End of pregnancy and birth can be tough, hard work. And as many been-there parents will share, the hard work only continues from that point forward. While the postpartum time is not difficult for everyone, most parents describe feeling unaware of and unprepared for the many challenges that take place in the first few weeks and months. In the mixed bag of challenges that include healing, emotional and mental health, and infant care, breastfeeding is one that comes up frequently. Heading into the third trimester and throughout the end of your pregnancy, it's important to prepare yourself with adequate information and support.
Gather as much preliminary information about breastfeeding as possible.
Most of the in-depth information you'll need about breastfeeding will happen as you need it, but it does help to have a primer on some of the most basic and important information. Learn things like the basic mechanics of breastfeeding, how to recognize early hunger cues in your infant, feeding on demand, and perhaps most importantly, common challenges and "roadblocks" in breastfeeding. Taking a separate breastfeeding class will likely help you learn this information best. If you are unable to take a class, pick up one or two recommended breastfeeding books like The Ultimate Breastfeeding Book of Answers, The Womanly Art of Breastfeeding, or Breastfeeding Made Simple. Read through the book, making notes and dog-earing where you think you'll need to come back later for reference.
Set up a wide network of breastfeeding support before birth.
You wouldn't invite guests to a party during the event. Instead, you plan in advance, send out invites, and determine a head count. Similarly, you'll set yourself up for a better postpartum period -- including breastfeeding -- if you plan in advance for your support team. Think of the answers to the following questions and write them down!
- Who do you know who has breastfed?
- Who is available for in-person help?
- Who is your local lactation consultant?
- Who is available for after-hours calls?
- Who is a good local postpartum doula?
- Which pediatrician is a true advocate for breastfeeding?
Now, send out the invitations. Make a call, send out a text or email, and let these people know you are due to have a baby soon and are forming your breastfeeing support team. Are they available to help out when needed? In what ways?
Go easy on yourself.
Postpartum is the aftermath of a major physiological event -- your body requires healing and recovery, even though many do not view birth as an event that requires recovery. No matter how well you feel, it's important to give your body much needed downtime. The more you are able to recognize this special state your body and life is in, and honor your needs to be nurtured, the better off you and your baby will be in the long run. Without help and support from others (see above), it's very difficult to achieve this kind of care and recuperation. This kind of extensive care is not always possible -- due to lack of support or partner, the need to return to work early, or other young children in the house -- but even small steps can make a difference.

_Provided material:_
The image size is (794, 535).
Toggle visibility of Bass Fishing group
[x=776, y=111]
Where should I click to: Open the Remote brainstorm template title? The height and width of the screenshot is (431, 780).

_Activity list:_
A: Condense the paragraph of the breastfeeding text that begins "Most of the in-depth information" into a short bulleted list that keeps its main facts.
B: Reproduce the stretch of the breastfeeding text from "- Who is available for in-person" through "easy on yourself.", swapping "available" for "reachable".

_Solved tasks:_
A:
- Most detailed breastfeeding information comes as it is needed, but a primer on the basics helps.
- Learn the basic mechanics, how to recognize early hunger cues, feeding on demand, and, most importantly, common challenges and "roadblocks."
- A separate breastfeeding class is likely the best way to learn this.
- Without a class, read one or two recommended books, such as The Ultimate Breastfeeding Book of Answers, The Womanly Art of Breastfeeding, or Breastfeeding Made Simple.
- Make notes and dog-ear the pages you will want to revisit for reference.

B:
- Who is reachable for in-person help?
- Who is your local lactation consultant?
- Who is reachable for after-hours calls?
- Who is a good local postpartum doula?
- Which pediatrician is a true advocate for breastfeeding?
Now, send out the invitations. Make a call, send out a text or email, and let these people know you are due to have a baby soon and are forming your breastfeeing support team. Are they reachable to help out when needed? In what ways?
Go easy on yourself.